**Aim of the exercise**:
You are asked to filter the data below and copy every line holding "will".

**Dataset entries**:

══════════

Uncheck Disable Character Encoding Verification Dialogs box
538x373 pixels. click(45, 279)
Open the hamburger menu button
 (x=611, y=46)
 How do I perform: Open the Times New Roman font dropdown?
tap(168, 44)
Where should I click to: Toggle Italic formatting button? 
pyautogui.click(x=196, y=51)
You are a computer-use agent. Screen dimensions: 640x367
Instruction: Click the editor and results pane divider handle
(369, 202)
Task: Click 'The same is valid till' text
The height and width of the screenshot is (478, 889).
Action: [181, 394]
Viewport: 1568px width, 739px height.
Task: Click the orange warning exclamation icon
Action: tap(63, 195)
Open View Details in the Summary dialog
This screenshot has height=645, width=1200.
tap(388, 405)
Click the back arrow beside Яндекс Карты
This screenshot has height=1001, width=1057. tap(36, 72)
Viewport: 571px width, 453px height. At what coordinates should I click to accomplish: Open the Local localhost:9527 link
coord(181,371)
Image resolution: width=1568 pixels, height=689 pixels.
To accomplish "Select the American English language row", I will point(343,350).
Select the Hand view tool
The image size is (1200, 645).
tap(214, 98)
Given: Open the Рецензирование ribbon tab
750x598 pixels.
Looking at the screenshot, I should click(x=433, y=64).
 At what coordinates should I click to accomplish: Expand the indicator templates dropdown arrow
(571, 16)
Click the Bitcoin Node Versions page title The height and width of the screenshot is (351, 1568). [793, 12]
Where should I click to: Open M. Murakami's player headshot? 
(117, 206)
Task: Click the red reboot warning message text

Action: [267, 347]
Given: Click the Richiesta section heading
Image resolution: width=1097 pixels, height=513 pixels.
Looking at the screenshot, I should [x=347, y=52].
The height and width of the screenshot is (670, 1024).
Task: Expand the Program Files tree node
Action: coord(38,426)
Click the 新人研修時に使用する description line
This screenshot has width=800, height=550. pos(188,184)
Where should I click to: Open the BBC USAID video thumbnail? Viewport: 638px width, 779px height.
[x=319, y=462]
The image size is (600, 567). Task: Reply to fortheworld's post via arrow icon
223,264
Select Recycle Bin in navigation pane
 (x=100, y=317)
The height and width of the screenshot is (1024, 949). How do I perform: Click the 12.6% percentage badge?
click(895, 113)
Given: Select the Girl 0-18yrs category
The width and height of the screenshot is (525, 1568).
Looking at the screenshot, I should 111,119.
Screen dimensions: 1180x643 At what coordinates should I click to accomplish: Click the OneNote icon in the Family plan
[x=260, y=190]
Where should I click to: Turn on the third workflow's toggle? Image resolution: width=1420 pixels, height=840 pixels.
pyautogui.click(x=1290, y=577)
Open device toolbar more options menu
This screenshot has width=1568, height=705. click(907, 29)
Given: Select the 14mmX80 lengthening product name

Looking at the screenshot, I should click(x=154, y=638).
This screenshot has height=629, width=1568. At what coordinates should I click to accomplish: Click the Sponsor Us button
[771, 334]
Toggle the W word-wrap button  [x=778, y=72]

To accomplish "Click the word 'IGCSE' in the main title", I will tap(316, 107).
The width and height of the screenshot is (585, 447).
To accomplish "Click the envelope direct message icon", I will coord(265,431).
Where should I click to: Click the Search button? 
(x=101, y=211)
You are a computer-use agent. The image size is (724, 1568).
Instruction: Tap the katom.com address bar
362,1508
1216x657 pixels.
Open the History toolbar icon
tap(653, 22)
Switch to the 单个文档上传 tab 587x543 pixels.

══════════

**Solution for this problem**:
To accomplish "Select the American English language row", I will point(343,350).
To accomplish "Click the word 'IGCSE' in the main title", I will tap(316, 107).
To accomplish "Click the envelope direct message icon", I will coord(265,431).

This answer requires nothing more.